▶ [Goal of the exercise] Copy the records below from the line containing "The image size is (888, 400)." down to the line containing "Action: (76, 473)", replacing "tutorial" with "help" and changing nothing else.

begin Exercise materials

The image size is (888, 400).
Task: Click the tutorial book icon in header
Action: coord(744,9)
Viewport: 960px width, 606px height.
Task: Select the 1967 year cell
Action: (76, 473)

end Exercise materials
begin Exercise materials

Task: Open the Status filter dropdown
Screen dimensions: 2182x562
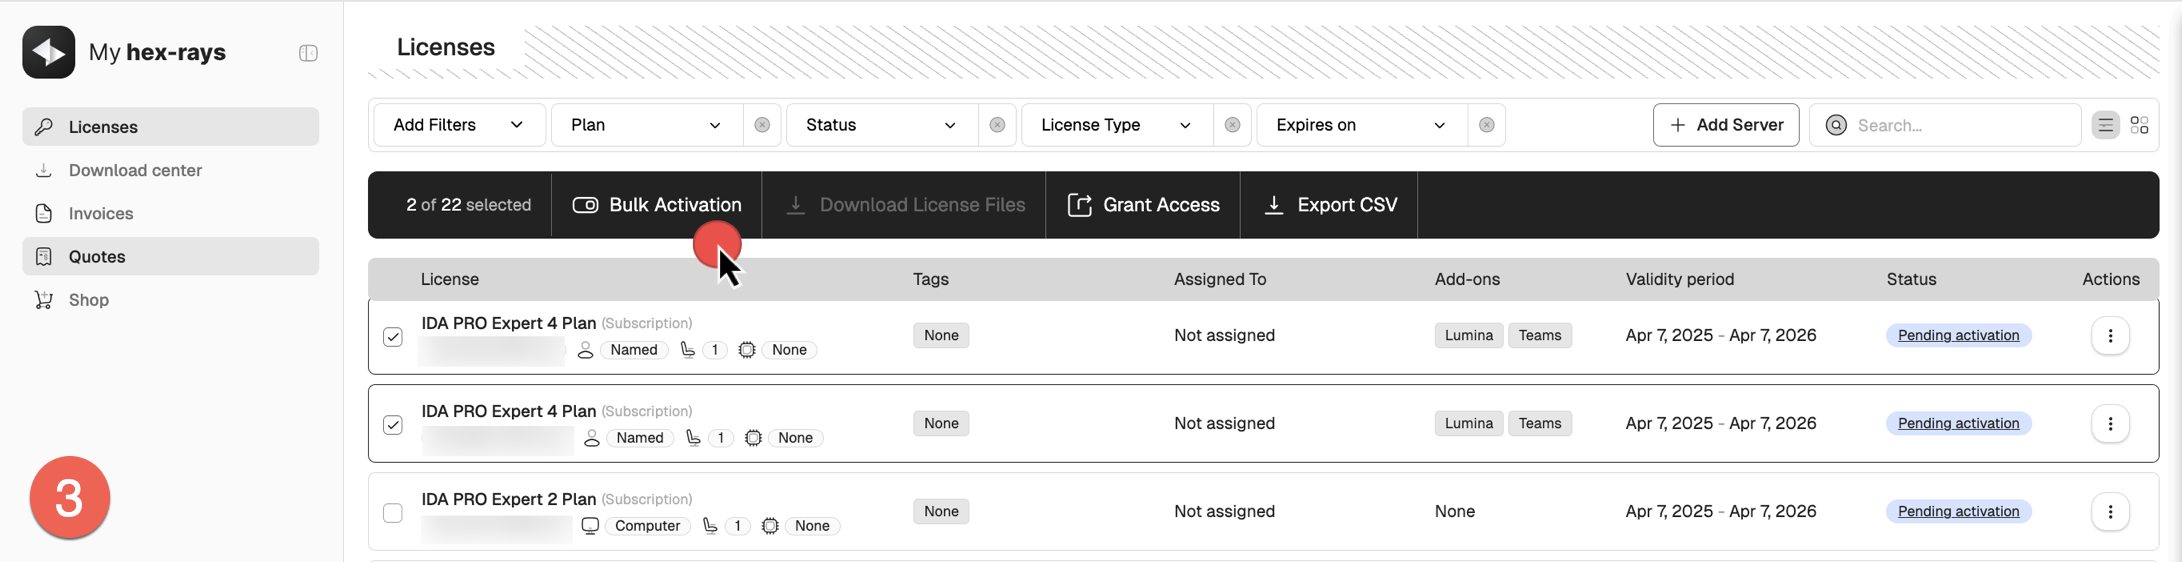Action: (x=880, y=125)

end Exercise materials

▶ [Solution to this task]
The image size is (888, 400).
Task: Click the help book icon in header
Action: coord(744,9)
Viewport: 960px width, 606px height.
Task: Select the 1967 year cell
Action: (76, 473)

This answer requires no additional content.